Edna had no choice but to take a number of cleaning jobs to support the family, and the couple’s precarious financial position was aggravated by the unsympathetic attitude of the senior partner in the electrical business, who accused Robert of ‘swinging the lead’. When Robert was finally discharged from hospital, he had no alternative but to set up in business for himself if he wanted to continue to work as an electrician. Fortunately, his workmanship was well known and highly regarded in town, so he wasn’t short of work. However, he was no businessman, and when a major building firm collapsed a few years later, as an important subcontractor Robert was also declared bankrupt.

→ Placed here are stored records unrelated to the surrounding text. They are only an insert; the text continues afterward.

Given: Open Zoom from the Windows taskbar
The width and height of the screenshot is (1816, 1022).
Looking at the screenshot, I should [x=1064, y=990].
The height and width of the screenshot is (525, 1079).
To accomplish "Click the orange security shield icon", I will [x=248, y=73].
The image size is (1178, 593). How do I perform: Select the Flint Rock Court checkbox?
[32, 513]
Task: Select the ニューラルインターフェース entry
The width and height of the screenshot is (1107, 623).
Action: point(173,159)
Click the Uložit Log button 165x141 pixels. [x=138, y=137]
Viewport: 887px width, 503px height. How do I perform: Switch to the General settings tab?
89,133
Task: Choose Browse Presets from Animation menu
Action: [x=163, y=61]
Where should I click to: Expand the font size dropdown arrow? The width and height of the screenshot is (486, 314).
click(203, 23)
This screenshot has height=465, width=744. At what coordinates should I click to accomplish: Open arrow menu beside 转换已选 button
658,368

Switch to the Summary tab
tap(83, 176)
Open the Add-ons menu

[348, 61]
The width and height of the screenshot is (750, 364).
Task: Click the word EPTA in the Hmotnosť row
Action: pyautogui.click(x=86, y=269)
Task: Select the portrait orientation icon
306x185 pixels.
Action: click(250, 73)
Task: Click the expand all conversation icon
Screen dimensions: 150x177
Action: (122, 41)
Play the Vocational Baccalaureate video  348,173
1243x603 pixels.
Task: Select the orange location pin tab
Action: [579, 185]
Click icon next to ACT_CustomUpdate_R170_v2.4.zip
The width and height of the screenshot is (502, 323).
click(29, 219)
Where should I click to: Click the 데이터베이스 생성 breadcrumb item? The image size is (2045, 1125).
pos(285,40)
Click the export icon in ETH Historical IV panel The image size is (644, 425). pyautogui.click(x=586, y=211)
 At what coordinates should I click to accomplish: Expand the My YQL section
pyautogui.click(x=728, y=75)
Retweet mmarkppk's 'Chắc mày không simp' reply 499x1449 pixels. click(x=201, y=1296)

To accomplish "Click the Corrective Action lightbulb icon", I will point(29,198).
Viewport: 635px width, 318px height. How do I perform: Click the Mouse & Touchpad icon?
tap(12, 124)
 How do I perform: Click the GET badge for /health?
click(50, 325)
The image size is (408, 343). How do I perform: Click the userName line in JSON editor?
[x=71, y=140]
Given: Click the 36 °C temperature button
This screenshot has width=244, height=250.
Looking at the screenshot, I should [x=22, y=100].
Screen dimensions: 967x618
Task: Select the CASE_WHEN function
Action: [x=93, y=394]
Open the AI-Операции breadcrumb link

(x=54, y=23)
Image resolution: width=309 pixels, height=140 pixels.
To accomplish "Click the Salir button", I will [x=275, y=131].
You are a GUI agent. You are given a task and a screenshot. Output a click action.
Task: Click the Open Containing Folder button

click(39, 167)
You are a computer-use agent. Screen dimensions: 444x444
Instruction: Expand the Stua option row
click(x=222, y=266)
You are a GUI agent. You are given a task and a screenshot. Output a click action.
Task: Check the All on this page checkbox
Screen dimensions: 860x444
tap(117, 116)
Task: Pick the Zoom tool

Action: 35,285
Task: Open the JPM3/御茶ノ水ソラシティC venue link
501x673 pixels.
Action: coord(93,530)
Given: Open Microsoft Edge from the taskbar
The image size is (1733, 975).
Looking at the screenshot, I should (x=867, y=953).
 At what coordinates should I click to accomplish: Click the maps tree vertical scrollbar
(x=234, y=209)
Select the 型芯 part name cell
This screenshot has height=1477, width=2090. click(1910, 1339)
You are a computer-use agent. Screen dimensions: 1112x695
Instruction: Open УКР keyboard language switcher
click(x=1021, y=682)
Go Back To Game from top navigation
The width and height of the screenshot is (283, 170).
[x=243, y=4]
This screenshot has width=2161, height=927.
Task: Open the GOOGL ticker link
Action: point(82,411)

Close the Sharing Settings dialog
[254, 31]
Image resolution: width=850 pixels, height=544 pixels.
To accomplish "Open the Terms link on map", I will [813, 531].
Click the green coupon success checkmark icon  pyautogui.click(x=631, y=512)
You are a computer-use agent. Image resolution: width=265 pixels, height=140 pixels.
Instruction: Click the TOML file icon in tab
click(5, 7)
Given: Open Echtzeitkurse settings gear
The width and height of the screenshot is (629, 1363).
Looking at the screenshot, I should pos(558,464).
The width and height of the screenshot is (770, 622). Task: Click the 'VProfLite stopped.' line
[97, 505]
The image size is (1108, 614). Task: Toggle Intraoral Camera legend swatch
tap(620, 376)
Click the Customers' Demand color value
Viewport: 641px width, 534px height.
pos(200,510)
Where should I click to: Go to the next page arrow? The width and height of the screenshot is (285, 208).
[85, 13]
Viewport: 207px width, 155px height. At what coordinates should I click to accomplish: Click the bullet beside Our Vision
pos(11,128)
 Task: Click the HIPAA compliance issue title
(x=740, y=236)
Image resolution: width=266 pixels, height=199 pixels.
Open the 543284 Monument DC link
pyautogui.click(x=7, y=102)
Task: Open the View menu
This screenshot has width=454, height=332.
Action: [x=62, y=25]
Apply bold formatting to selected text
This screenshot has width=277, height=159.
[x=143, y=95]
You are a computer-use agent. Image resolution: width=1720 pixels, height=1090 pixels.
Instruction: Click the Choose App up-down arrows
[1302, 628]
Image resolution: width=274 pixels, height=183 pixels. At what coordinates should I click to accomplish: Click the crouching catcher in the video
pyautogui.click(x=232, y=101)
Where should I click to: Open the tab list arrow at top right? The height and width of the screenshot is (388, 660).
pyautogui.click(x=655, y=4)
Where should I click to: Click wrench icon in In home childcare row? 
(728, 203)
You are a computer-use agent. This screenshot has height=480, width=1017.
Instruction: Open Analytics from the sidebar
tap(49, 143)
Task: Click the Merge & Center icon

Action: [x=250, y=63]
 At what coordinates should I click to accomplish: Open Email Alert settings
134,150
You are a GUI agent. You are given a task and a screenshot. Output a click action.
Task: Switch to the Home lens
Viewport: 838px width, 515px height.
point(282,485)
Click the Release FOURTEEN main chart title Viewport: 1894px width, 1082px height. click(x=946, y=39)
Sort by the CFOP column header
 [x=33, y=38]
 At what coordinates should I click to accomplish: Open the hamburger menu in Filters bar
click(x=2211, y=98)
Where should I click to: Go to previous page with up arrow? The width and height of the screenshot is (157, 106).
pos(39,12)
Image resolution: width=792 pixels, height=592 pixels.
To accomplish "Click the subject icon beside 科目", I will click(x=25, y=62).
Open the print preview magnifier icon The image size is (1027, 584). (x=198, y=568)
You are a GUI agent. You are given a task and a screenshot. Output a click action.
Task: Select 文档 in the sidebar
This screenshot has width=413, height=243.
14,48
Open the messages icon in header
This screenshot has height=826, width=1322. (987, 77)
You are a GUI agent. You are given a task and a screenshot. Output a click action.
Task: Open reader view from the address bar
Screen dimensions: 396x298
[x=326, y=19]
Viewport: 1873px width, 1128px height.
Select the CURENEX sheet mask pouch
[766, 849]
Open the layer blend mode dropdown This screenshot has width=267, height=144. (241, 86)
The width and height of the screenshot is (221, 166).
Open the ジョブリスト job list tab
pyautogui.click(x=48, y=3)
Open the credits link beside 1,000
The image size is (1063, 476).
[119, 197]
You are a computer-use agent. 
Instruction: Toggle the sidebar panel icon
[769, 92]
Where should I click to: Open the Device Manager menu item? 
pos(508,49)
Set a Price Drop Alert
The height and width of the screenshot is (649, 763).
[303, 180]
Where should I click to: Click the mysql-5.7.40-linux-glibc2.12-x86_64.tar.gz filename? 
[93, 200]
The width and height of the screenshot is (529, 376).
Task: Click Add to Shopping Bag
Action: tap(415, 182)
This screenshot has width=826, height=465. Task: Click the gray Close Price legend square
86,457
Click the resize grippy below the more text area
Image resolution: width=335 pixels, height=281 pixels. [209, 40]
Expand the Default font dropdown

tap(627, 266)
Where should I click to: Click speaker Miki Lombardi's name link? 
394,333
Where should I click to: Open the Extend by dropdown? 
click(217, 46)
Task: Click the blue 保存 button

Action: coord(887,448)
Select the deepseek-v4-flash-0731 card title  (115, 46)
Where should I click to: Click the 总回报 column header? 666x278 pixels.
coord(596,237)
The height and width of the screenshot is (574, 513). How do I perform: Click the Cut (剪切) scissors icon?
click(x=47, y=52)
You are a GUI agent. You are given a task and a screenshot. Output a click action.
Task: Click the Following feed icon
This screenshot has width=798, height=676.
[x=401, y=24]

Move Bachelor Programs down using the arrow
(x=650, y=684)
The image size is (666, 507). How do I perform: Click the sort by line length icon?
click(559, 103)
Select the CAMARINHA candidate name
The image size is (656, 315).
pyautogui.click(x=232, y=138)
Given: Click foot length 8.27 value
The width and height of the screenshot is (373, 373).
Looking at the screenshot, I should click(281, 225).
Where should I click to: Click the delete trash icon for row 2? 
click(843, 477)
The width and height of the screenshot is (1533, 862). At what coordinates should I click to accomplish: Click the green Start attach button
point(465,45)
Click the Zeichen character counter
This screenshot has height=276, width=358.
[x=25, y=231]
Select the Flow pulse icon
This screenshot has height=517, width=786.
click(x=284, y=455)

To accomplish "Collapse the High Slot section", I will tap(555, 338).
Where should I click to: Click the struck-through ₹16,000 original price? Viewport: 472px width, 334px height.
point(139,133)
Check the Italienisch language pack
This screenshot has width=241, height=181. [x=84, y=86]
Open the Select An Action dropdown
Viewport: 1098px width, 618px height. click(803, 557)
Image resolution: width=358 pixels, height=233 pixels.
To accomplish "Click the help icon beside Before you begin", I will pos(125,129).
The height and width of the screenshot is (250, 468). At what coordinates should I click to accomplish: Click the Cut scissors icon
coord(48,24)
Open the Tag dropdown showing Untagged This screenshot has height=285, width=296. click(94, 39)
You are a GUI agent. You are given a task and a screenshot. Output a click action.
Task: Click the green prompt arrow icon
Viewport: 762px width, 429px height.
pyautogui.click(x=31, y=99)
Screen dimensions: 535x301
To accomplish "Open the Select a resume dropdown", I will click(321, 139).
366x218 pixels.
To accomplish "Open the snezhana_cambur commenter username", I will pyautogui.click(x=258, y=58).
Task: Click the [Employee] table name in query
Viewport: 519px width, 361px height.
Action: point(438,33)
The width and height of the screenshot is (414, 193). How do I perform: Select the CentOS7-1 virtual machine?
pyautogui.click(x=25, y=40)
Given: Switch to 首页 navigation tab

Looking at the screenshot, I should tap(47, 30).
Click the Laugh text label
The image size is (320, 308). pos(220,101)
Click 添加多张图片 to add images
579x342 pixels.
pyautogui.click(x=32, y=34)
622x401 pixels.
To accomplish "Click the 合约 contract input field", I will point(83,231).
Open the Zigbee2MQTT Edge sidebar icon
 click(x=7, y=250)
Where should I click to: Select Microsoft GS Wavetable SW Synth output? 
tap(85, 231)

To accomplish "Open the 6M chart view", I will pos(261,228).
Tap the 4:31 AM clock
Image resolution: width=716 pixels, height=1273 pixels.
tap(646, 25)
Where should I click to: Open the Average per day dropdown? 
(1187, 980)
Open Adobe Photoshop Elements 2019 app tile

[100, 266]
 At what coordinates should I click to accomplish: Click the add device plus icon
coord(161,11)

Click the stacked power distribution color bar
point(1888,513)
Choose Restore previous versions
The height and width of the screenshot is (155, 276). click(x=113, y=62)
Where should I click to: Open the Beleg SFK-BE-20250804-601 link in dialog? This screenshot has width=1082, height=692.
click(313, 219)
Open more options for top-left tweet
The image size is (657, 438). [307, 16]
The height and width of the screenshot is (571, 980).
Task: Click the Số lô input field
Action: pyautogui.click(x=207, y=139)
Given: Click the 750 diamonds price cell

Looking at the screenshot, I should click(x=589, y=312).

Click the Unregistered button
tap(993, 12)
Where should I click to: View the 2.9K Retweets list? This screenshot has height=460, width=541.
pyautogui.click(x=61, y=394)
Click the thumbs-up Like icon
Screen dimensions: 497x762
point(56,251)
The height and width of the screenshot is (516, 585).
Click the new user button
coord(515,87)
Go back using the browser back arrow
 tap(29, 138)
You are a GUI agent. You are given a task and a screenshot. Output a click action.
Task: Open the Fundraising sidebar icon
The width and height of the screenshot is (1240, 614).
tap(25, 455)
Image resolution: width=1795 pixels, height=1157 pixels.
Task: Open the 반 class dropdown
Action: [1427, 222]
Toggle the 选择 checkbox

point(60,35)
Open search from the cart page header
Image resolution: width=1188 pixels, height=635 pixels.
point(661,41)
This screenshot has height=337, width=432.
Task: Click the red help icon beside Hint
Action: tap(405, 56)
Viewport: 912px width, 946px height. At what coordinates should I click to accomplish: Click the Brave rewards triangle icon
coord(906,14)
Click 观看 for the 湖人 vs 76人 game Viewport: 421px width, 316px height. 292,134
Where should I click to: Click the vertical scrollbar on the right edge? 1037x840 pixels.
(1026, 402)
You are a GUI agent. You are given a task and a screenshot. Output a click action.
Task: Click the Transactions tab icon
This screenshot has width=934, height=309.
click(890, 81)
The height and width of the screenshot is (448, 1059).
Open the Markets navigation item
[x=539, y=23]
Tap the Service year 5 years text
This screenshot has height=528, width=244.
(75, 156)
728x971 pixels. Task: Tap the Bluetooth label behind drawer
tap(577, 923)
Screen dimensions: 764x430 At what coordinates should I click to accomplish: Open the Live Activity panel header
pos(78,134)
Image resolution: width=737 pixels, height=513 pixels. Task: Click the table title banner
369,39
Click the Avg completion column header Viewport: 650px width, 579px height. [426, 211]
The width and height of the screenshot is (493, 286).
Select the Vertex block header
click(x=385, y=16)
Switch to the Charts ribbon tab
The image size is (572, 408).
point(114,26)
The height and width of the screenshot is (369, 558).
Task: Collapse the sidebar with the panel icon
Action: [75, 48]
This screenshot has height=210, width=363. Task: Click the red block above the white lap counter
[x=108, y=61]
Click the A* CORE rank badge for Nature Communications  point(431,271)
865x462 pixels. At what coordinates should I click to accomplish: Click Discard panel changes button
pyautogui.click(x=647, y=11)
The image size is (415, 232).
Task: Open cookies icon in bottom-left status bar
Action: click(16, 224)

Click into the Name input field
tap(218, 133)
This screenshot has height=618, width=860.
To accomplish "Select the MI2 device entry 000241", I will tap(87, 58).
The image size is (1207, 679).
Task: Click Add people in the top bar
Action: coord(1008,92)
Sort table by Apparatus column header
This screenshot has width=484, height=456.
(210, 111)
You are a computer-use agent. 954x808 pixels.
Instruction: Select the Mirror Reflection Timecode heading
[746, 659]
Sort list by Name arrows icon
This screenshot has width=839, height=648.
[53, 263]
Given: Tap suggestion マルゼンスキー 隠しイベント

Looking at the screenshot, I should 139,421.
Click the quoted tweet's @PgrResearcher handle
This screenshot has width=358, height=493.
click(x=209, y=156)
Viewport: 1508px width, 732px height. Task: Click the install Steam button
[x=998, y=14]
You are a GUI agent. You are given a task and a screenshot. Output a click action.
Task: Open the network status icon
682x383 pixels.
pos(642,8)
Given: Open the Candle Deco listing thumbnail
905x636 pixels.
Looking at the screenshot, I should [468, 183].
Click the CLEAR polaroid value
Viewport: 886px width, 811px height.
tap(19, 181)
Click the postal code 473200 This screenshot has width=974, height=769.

During the turmoil of these years, Edna was sustained by her Christian faith, although there must have been tensions, because Mary Jane was a member of the same church. Then, a year after Robert’s bankruptcy, it was becoming more and more obvious that Mary Jane was developing Alzheimer’s disease and could no longer look after herself. Edna was advised by family and friends, who knew how nasty her mother-in-law was towards her, to allow Mary Jane to be placed in a nursing home, but she insisted that Mary Jane come to live with her family, even though this involved the disruption of moving to a larger house.
The family had to endure this spiteful woman for seven years, but when the old thrag finally died in 1973, Edna and Robert entered their ‘golden years’. For Edna, the highlight of these years came in 1983, when their older son was working in Hong Kong. A house came with the job, so if Edna and Robert wanted to visit all they would have to pay for would be the airfares. Their younger son happily underwrote those, but Robert decided that the flight would be too arduous, so Edna went with Doreen. The trip must have made an impression, because whenever the two got together thereafter (Doreen still lived in Newcastle), the talk was always about “when we were in Hong Kong”.
Edna continued to be a leading member of her local congregation, although it broke her heart to leave behind the Beckside Chapel—coincidentally built by Robert’s great uncle Alf Grisenthwaite—which she had attended for half a century, when the United Reform Church decided that it didn’t need two places of worship in such a small town. Sadly, both her sight and her hearing had begun to deteriorate from the mid-1980s, and her beautiful copperplate handwriting, which everyone commented on, became spidery and almost unreadable. She would eventually become profoundly deaf, and she was also registered as ‘totally blind’, although this didn’t stop her trailing around town in all weathers. When she herself was over 80, she was once asked why she did this. This was her reply: “Someone has to help the old folks!”
Edna’s final year was marked by a series of minor strokes, the last of which left her unable to recognize anyone, even Robert and her two sons, so when she finally passed away in 2002, it was almost a relief to the family. At her funeral, people queued up to relate Edna’s individual acts of kindness. Friends of both her sons recalled how they would frequently end up at Edna’s house after the pubs had closed, and she would immediately set about preparing coffee and sandwiches for everyone. Edna always wanted everyone to be happy.
This potted biography of Edna doesn’t do her justice. However, I should add that Edna is the only individual I’ve ever known personally to whom I would append the adjective ‘saintly’. Edna May Valentine Hodgson was my mother.